**TASK BRIEF:**
Pull out every line in the records below that contains the string "This", matching uppercase and lowercase exactly.

#### DATA PROVIDED

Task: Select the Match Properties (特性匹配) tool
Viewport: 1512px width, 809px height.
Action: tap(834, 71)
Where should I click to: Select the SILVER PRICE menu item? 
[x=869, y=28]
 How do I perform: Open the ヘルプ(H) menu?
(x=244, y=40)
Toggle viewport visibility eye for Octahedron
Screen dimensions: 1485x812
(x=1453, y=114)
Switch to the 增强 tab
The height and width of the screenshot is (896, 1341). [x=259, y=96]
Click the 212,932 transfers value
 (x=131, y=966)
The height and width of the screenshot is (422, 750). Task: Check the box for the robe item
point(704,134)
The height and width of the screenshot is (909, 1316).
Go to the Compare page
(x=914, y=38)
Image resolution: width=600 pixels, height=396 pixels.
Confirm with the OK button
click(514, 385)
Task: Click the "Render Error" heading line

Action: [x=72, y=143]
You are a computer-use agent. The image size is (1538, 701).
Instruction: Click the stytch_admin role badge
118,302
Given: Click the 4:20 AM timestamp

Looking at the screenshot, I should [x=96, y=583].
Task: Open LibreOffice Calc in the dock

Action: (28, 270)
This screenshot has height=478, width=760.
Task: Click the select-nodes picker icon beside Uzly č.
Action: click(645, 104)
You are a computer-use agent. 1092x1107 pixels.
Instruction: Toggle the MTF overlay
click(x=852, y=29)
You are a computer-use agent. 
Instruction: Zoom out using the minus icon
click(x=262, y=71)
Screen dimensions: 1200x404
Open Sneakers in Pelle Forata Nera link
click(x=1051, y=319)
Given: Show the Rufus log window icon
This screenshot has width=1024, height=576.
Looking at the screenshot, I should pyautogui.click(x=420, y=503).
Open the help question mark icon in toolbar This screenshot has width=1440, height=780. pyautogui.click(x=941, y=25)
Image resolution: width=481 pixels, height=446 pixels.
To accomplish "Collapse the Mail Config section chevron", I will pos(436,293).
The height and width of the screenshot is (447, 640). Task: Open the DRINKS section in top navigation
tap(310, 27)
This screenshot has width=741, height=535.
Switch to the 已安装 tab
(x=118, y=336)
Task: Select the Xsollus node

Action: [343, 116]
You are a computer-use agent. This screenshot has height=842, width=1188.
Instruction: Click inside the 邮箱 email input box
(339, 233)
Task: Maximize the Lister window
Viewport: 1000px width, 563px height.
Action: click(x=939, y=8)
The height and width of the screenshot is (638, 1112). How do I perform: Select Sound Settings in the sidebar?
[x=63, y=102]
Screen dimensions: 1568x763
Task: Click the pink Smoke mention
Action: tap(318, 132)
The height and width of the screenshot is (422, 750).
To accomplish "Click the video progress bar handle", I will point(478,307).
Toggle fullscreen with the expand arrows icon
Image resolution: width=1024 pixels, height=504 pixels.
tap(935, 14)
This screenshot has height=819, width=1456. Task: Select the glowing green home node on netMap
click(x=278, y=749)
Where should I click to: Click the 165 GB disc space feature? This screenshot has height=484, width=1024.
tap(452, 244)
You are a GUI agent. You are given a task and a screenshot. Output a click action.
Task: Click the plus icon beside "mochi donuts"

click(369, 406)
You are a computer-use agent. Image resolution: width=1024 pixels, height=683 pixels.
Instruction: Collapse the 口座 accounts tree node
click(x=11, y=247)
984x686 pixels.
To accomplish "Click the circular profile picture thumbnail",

########

**THE COMPLETED TASK:**
This screenshot has height=478, width=760.
This screenshot has width=1024, height=576.
Open the help question mark icon in toolbar This screenshot has width=1440, height=780. pyautogui.click(x=941, y=25)
This screenshot has width=741, height=535.
You are a computer-use agent. This screenshot has height=842, width=1188.
This screenshot has height=819, width=1456. Task: Select the glowing green home node on netMap
Where should I click to: Click the 165 GB disc space feature? This screenshot has height=484, width=1024.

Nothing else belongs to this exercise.